* [Problem description]:
Scan the records below for the line containing "You are a computer-use agent. 1615x908" and the line containing "Task: Add an action below the manual trigger". Copy both, plus every line between, exactly.

━━━━━ Supplied material

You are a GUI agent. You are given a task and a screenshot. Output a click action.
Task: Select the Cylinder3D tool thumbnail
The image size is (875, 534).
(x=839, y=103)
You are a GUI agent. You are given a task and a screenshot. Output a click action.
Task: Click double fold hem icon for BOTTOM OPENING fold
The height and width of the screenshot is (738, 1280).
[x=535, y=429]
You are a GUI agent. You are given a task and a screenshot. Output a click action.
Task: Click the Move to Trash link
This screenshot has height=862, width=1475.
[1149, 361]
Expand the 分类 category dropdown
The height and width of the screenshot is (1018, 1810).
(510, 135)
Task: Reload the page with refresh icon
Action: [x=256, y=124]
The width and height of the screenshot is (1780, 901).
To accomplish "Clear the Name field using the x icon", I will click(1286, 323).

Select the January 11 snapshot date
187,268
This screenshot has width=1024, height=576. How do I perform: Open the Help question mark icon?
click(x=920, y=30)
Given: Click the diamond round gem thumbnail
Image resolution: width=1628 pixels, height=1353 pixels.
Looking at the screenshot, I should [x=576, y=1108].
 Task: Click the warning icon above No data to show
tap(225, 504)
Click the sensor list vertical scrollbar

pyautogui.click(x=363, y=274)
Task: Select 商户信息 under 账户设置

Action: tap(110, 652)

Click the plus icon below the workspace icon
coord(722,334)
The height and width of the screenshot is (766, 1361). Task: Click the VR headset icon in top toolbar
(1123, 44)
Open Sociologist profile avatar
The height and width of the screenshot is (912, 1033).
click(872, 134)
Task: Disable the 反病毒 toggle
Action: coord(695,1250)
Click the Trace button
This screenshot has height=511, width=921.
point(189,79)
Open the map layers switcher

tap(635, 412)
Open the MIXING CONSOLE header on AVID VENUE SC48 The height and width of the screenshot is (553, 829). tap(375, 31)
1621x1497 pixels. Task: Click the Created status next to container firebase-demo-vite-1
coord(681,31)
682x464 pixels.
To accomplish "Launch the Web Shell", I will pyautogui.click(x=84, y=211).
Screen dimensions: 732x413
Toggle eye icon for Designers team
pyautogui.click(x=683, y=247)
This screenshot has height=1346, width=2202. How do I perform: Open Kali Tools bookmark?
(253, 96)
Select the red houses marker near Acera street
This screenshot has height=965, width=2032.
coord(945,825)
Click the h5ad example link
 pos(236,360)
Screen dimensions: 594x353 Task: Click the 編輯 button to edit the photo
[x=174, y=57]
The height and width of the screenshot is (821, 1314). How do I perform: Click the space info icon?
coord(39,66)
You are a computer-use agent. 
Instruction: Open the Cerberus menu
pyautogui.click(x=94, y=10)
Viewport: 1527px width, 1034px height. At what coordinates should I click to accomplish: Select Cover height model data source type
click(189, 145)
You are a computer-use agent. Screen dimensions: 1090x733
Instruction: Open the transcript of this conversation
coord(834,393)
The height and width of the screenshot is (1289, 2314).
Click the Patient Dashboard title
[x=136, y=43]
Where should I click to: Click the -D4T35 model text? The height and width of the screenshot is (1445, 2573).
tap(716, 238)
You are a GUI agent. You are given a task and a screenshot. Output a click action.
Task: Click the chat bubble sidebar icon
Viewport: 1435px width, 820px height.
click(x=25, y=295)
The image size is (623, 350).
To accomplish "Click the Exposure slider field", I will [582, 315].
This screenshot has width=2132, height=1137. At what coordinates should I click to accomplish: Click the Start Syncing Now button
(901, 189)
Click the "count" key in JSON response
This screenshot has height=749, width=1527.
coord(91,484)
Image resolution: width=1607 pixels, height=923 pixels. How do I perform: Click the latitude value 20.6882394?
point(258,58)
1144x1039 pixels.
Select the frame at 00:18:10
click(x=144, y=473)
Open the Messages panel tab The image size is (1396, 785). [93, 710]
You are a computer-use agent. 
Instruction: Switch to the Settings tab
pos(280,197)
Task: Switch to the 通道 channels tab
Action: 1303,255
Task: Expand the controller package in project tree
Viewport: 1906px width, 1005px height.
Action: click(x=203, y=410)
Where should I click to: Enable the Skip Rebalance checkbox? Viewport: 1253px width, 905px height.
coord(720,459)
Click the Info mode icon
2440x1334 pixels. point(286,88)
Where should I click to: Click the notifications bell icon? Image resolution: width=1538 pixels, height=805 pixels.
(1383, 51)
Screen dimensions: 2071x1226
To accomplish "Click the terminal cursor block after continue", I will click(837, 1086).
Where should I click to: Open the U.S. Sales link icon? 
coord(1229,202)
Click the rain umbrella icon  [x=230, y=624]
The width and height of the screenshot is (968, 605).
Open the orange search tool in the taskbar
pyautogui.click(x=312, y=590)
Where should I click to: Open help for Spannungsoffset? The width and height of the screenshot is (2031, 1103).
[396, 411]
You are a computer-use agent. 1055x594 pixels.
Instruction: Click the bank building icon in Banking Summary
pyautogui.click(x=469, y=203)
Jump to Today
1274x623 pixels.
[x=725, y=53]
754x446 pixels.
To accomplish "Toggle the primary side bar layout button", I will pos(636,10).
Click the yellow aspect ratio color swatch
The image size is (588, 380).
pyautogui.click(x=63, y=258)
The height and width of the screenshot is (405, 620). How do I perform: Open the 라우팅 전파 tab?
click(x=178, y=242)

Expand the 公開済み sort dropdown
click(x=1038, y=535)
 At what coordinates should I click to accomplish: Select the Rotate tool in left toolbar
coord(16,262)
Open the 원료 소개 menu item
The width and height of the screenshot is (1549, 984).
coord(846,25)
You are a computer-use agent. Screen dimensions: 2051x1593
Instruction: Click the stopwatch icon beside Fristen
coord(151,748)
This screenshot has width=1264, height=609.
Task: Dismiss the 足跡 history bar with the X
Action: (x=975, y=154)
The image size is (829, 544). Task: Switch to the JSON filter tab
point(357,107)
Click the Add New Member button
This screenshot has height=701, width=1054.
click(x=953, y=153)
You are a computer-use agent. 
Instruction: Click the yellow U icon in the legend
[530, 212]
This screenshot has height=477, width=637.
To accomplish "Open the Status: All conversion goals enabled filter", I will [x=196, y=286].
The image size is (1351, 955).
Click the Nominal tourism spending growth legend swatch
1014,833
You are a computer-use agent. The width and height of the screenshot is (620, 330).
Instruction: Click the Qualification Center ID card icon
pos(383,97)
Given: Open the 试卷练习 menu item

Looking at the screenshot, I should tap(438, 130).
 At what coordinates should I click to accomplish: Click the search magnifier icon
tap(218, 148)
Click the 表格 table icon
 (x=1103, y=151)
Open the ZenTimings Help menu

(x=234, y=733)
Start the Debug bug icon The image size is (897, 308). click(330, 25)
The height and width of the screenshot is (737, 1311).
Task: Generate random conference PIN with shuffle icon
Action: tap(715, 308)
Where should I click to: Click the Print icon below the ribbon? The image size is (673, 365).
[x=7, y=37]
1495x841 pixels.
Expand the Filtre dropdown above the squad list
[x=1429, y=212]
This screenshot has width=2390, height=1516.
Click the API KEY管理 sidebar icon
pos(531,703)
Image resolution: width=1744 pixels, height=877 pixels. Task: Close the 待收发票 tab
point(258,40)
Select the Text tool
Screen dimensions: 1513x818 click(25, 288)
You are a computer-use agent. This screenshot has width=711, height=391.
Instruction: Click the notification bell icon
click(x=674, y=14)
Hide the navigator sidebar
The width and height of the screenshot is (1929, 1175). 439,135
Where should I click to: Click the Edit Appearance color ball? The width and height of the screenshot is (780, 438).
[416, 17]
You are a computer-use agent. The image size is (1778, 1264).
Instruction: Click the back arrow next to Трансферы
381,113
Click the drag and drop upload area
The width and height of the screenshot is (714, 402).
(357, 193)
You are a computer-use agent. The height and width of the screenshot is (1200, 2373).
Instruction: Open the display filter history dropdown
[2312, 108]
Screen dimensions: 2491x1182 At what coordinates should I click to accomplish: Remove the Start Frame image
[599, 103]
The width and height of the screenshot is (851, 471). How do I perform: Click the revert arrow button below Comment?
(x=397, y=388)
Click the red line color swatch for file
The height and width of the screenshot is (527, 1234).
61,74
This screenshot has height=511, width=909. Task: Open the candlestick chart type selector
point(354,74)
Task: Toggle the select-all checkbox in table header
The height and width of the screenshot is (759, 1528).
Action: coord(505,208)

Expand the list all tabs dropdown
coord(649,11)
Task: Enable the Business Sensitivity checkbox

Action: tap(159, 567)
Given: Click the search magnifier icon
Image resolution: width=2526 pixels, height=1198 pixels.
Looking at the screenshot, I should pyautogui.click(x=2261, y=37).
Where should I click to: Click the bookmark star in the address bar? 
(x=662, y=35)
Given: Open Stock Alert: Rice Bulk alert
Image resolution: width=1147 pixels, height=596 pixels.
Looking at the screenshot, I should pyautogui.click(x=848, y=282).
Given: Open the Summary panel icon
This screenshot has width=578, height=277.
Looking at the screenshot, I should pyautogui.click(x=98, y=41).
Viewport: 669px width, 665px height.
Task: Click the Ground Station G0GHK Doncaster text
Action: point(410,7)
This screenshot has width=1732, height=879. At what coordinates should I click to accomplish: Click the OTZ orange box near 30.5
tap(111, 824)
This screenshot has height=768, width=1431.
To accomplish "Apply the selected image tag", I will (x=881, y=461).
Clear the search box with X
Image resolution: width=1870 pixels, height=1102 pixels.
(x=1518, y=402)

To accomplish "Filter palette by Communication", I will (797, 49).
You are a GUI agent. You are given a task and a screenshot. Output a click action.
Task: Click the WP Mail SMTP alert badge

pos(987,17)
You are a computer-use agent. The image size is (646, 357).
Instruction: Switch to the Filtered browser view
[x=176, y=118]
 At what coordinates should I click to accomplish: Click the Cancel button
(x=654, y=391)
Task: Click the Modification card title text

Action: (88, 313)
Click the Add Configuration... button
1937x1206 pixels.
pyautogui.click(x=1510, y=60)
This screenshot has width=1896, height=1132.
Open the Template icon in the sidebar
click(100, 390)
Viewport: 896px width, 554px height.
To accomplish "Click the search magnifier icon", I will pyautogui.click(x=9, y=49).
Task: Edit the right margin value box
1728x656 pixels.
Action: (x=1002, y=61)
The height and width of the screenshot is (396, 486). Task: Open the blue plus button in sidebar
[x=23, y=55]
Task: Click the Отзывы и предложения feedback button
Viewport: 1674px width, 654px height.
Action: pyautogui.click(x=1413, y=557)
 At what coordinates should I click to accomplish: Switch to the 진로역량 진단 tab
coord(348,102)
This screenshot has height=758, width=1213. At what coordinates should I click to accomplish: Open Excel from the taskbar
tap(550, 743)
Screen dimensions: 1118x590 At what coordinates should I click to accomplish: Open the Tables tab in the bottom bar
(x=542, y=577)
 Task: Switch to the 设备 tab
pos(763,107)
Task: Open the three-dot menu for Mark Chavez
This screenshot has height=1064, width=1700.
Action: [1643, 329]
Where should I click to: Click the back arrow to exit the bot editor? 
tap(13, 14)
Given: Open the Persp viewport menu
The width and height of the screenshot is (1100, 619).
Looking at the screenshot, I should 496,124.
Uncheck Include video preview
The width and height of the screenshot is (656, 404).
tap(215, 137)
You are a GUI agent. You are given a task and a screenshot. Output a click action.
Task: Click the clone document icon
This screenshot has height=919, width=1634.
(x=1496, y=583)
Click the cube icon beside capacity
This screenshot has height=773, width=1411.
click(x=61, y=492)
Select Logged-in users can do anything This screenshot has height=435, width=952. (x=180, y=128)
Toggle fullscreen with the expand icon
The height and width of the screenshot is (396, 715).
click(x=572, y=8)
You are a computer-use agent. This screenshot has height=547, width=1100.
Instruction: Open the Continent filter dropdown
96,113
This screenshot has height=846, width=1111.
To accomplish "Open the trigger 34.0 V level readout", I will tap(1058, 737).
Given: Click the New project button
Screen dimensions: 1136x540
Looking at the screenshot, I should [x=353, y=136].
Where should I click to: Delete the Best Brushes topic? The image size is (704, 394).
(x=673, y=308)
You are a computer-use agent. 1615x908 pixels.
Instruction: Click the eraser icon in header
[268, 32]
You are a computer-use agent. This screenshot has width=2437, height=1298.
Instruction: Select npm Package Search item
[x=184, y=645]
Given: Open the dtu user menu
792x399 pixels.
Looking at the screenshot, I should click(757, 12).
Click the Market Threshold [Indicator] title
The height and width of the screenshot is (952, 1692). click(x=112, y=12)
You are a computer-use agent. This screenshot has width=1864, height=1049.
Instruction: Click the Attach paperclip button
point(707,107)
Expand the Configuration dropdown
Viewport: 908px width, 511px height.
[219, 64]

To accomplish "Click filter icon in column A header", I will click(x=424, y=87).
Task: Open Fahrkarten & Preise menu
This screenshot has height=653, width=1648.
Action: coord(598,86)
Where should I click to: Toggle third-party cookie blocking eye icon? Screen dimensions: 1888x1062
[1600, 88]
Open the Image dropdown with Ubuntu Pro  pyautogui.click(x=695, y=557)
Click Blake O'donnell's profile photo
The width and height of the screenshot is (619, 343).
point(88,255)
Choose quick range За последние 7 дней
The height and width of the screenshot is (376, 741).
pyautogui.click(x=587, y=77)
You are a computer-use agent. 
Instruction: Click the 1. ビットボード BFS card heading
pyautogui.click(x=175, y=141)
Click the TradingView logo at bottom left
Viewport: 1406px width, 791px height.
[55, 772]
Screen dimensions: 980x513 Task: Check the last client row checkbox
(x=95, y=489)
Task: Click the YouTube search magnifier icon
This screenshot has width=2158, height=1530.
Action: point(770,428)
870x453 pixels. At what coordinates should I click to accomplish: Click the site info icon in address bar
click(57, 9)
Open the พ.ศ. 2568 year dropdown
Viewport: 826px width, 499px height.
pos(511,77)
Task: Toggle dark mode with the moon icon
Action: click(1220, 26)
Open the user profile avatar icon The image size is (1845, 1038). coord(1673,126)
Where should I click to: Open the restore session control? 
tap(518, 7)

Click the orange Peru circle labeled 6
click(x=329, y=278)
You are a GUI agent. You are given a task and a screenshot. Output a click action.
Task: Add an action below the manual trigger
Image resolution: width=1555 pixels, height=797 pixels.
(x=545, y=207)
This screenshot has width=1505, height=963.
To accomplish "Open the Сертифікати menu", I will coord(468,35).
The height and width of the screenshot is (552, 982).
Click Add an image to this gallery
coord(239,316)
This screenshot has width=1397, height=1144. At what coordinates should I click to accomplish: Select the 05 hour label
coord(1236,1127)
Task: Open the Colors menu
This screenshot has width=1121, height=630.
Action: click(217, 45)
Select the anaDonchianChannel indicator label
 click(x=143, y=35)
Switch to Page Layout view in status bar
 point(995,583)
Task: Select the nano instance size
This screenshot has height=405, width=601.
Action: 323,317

━━━━━━━━━━

* [Task solution]:
You are a computer-use agent. 1615x908 pixels.
Instruction: Click the eraser icon in header
[268, 32]
You are a computer-use agent. This screenshot has width=2437, height=1298.
Instruction: Select npm Package Search item
[x=184, y=645]
Given: Open the dtu user menu
792x399 pixels.
Looking at the screenshot, I should click(757, 12).
Click the Market Threshold [Indicator] title
The height and width of the screenshot is (952, 1692). click(x=112, y=12)
You are a computer-use agent. This screenshot has width=1864, height=1049.
Instruction: Click the Attach paperclip button
point(707,107)
Expand the Configuration dropdown
Viewport: 908px width, 511px height.
[219, 64]

To accomplish "Click filter icon in column A header", I will click(x=424, y=87).
Task: Open Fahrkarten & Preise menu
This screenshot has height=653, width=1648.
Action: coord(598,86)
Where should I click to: Toggle third-party cookie blocking eye icon? Screen dimensions: 1888x1062
[1600, 88]
Open the Image dropdown with Ubuntu Pro  pyautogui.click(x=695, y=557)
Click Blake O'donnell's profile photo
The width and height of the screenshot is (619, 343).
point(88,255)
Choose quick range За последние 7 дней
The height and width of the screenshot is (376, 741).
pyautogui.click(x=587, y=77)
You are a computer-use agent. 
Instruction: Click the 1. ビットボード BFS card heading
pyautogui.click(x=175, y=141)
Click the TradingView logo at bottom left
Viewport: 1406px width, 791px height.
[55, 772]
Screen dimensions: 980x513 Task: Check the last client row checkbox
(x=95, y=489)
Task: Click the YouTube search magnifier icon
This screenshot has width=2158, height=1530.
Action: point(770,428)
870x453 pixels. At what coordinates should I click to accomplish: Click the site info icon in address bar
click(57, 9)
Open the พ.ศ. 2568 year dropdown
Viewport: 826px width, 499px height.
pos(511,77)
Task: Toggle dark mode with the moon icon
Action: click(1220, 26)
Open the user profile avatar icon The image size is (1845, 1038). coord(1673,126)
Where should I click to: Open the restore session control? 
tap(518, 7)

Click the orange Peru circle labeled 6
click(x=329, y=278)
You are a GUI agent. You are given a task and a screenshot. Output a click action.
Task: Add an action below the manual trigger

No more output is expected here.